Effect of anti-ApoA-I antibody-coating of stents on neointima formation in a rabbit balloon-injury model

Abstract

Background and aims: Since high-density lipoprotein (HDL) has pro-endothelial and anti-thrombotic effects, a HDL recruiting stent may prevent restenosis. In the present study we address the functional characteristics of an apolipoprotein A-I (ApoA-I) antibody coating in vitro. Subsequently, we tested its biological performance applied on stents in vivo in rabbits.

Materials and methods: The impact of anti ApoA-I- versus apoB-antibody coated stainless steel discs were evaluated in vitro for endothelial cell adhesion, thrombin generation and platelet adhesion. In vivo, response to injury in the iliac artery of New Zealand white rabbits was used as read out comparing apoA-I-coated versus bare metal stents.

Results: ApoA-I antibody coated metal discs showed increased endothelial cell adhesion and proliferation and decreased thrombin generation and platelet adhesion, compared to control discs. In vivo, no difference was observed between ApoA-I and BMS stents in lumen stenosis (23.3±13.8% versus 23.3±11.3%, p=0.77) or intima surface area (0.81±0.62 mm2 vs 0.84±0.55 mm2, p=0.85). Immunohistochemistry also revealed no differences in cell proliferation, fibrin deposition, inflammation and endothelialization.

Conclusion: ApoA-I antibody coating has potent pro-endothelial and anti-thrombotic effects in vitro, but failed to enhance stent performance in a balloon injury rabbit model in vivo.

Fig 1. HMEC-1 cell growth on coated and uncoated disks.

HMEC-1 cell growth on ApoA-I-coated discs in 100%, 10% and 1% density, incubated in HDL after 1, 2 and 4 days, compared to similarly incubated uncoated discs (control). Error bars indicate Standard Deviation (SD) of mean (n = 3). (* = P<0.05). HMEC-1 cell adhesion (B) on disks—HMEC-1 cell adhesion on ApoA-I-, ApoB- or Isotype-coated discs with 100% and 10% antibody density, incubated for 4 days. Error bars indicate Standard Deviation (SD) of mean (n = 4). (* = P<0.05)

Fig 2. Thrombin generation on coated discs.

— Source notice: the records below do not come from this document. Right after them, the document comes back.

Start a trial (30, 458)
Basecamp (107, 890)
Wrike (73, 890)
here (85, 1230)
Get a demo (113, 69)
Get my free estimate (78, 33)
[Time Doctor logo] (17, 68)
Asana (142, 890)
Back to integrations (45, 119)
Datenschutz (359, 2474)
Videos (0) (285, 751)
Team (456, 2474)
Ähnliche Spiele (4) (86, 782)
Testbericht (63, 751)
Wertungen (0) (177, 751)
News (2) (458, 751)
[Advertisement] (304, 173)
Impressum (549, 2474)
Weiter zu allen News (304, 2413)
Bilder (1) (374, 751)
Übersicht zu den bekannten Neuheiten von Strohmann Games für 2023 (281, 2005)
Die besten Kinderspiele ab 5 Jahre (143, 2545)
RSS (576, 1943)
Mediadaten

Thrombin generation for discs coated with either ApoA-I-, ApoB-, Isotype- or no antibody (empty discs), compared to thrombin generation in absence of a disc (negative control). (n = 4).

Fig 3

A. Platelet adhesion on coated disks. Platelet adhesion: SEM analysis of adhered platelets on surfaces coated with ApoA-I-, ApoB- or isotype antibody after corresponding pre-treatment. The number of adhered platelets are given as the mean ± SD (n = 3). (* = P<0.05). B. Platelet morphology. The morphology of the adhered platelets was divided into 4 different classes representing various degrees of activation, ranging from “round” (weak), “dendritic” (intermediate), “spread/dendritic” (strong) to “spread” (very strong). The data are presented as the percentage of platelets exhibiting the indicated morphology. Data error bars are the standard deviation of the mean (n = 3).

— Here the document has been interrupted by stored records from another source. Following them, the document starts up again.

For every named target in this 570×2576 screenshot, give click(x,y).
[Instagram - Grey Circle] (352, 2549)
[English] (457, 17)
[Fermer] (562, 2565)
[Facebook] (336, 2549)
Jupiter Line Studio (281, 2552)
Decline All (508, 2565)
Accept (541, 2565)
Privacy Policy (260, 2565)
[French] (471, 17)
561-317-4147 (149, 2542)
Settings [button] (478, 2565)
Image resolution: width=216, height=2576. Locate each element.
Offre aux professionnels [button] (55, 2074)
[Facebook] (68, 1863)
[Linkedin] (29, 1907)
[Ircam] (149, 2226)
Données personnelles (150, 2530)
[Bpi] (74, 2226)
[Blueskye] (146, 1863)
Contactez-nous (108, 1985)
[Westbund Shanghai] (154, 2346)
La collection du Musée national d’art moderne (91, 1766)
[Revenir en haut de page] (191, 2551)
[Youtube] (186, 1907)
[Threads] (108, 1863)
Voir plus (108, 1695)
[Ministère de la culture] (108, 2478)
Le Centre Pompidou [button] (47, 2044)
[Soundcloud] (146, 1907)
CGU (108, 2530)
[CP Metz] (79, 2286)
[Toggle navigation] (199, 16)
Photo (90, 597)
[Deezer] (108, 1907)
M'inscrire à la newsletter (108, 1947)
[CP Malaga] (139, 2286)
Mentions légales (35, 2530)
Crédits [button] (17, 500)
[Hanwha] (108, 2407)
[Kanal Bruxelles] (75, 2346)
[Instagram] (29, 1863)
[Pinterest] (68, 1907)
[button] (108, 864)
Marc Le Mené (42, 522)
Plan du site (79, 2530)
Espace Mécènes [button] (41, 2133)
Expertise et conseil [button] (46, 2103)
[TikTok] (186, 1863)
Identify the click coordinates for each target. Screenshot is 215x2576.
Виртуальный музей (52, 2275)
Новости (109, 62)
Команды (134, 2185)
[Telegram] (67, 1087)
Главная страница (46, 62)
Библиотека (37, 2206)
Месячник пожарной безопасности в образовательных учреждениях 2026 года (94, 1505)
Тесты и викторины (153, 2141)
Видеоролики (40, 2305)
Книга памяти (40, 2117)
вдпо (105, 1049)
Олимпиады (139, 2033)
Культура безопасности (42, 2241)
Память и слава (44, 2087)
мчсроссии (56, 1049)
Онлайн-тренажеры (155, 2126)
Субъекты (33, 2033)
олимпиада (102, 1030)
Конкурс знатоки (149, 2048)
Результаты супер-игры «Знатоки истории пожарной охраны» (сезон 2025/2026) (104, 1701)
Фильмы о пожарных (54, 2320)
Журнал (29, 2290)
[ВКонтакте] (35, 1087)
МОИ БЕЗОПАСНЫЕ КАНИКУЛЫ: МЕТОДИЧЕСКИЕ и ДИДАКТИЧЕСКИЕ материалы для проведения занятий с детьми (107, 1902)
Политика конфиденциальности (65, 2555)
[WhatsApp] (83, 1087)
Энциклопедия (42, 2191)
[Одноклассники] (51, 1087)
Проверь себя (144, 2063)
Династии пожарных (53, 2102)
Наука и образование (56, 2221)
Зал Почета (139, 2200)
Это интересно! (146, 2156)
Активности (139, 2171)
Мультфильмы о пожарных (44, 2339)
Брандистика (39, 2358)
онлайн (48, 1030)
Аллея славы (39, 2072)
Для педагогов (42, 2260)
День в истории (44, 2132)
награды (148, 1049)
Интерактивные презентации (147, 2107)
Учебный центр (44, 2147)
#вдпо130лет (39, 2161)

Fig 4. Morphometric analysis results.

Lumen stenosis (A1 and A2), intima surface (B1 and B2) and IM-ratio (C1 and C2) of anti ApoA-I coated stent and BMS stent 28 days after implantation. Bars indicate mean value per section with error bars indicating the standard deviation (SD). Three left panels (A1, B1 and C1) show results of five stent regions together. No significant differences were observed between the two stent types. Three right panels (A2, B2 and C2) show results of individual stent regions in the two stent types. No significant differences were observed between the corresponding regions in the two stent types.

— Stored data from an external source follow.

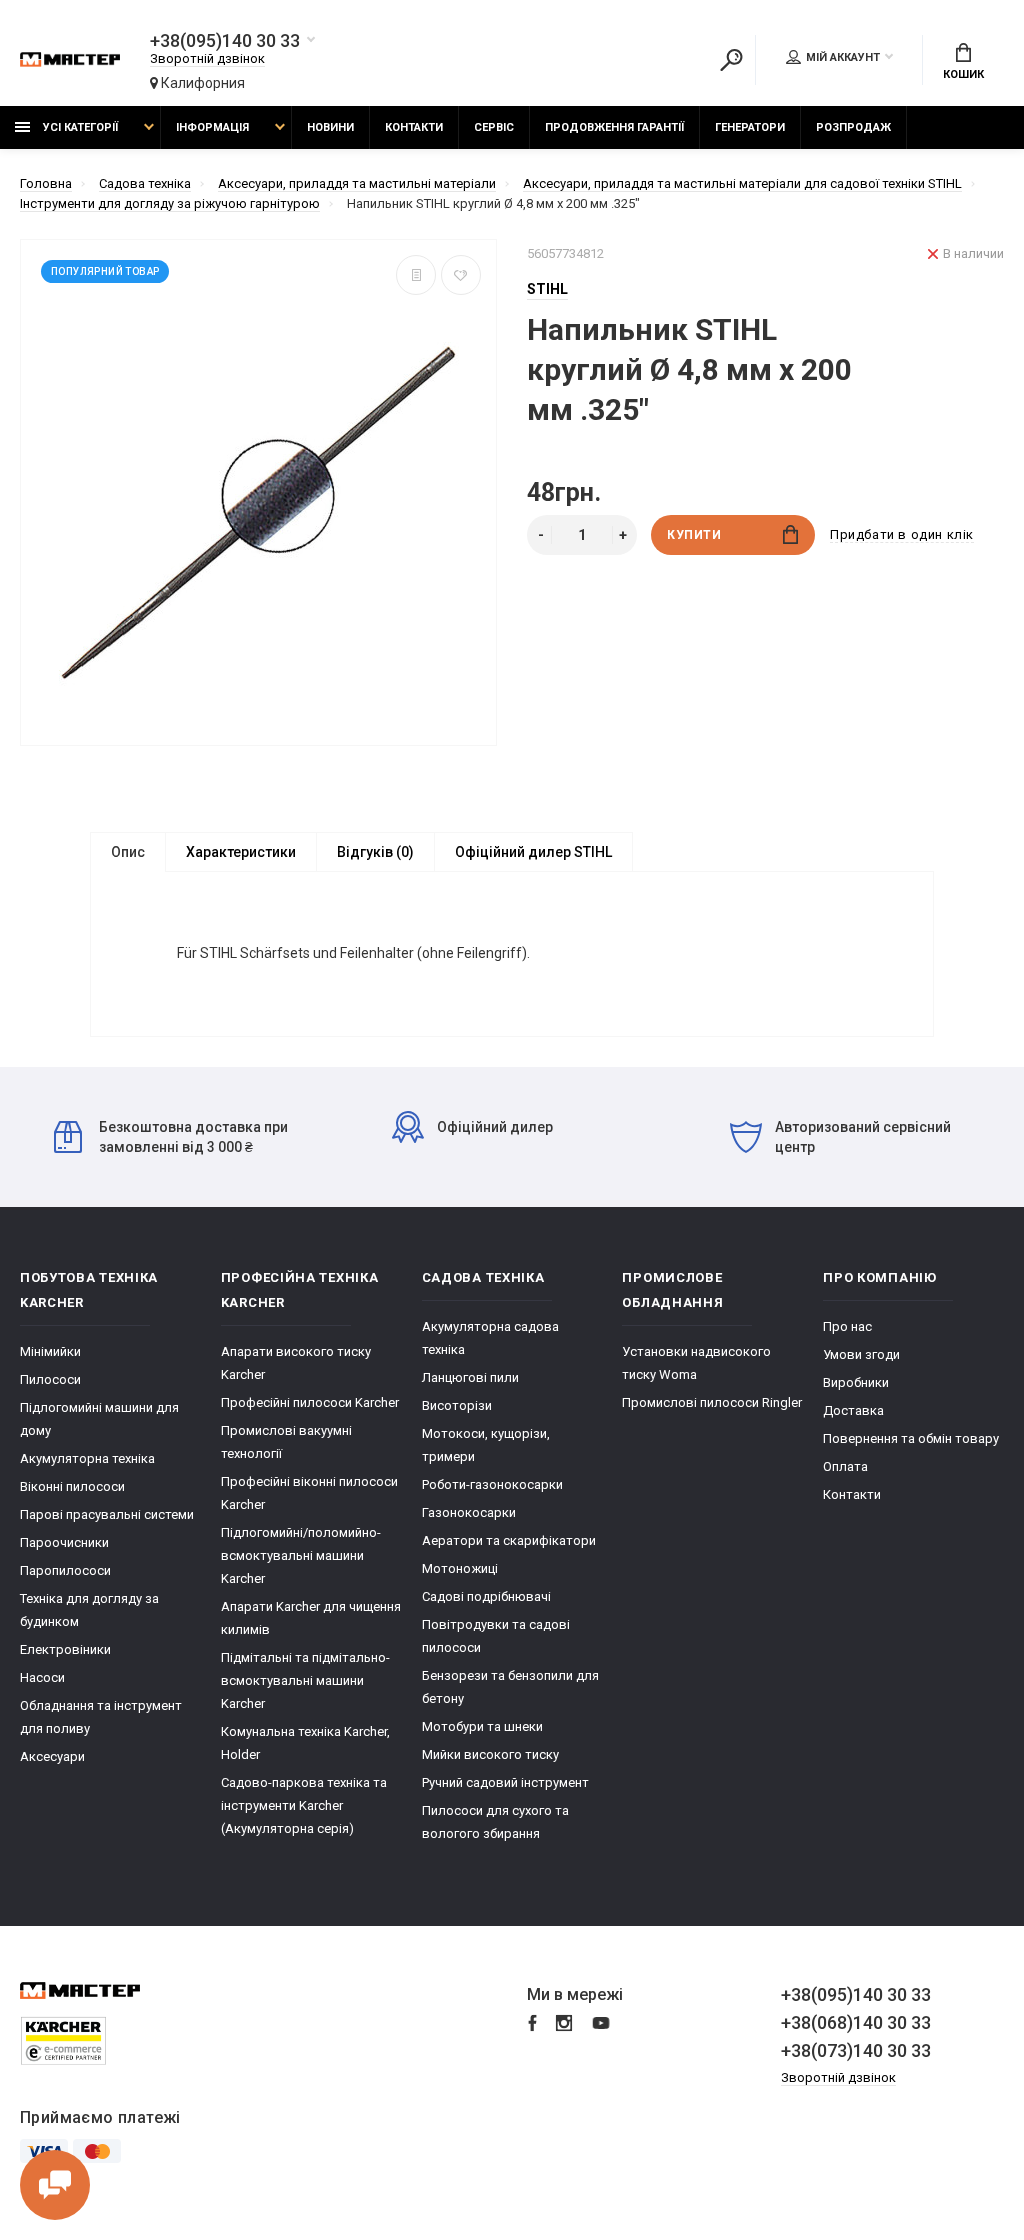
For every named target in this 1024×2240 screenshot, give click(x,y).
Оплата (845, 1466)
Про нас (847, 1326)
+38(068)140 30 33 (856, 2022)
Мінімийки (50, 1351)
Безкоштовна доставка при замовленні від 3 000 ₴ (193, 1137)
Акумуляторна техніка (87, 1458)
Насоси (42, 1677)
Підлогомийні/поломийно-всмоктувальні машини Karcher (301, 1555)
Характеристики (241, 852)
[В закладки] (461, 275)
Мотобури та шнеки (482, 1726)
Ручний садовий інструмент (505, 1782)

Fig 5. Immunohistochemical analysis.

Results of immunohistochemical analysis (top) with corresponding representative examples of the immunohistochemical staining (20x objective). KI-67 (first panels), Fibrin (second panel), RAM11 (third panel) and VWF (fourth panel) are shown. Bars indicate mean score or count with error bars indicating the standard deviation (SD). Proliferation (KI-67), fibrin deposition, macrophage infiltration (RAM11) and endothelialization (VWF) were not significantly different between the two stent types.

Fig 6. Scanning electron microscopy overview.

SEM images of a 28-day BMS (upper half) and anti- ApoA-I coated stent (lower half) implanted in the rabbit common iliac artery. High magnification details of stent strut coverage are shown of three randomly chosen spots, next to the low magnification overview in the centre. Complete endothelial lining of the lumen is shown in all high-magnification details, with similar endothelial cell aspect.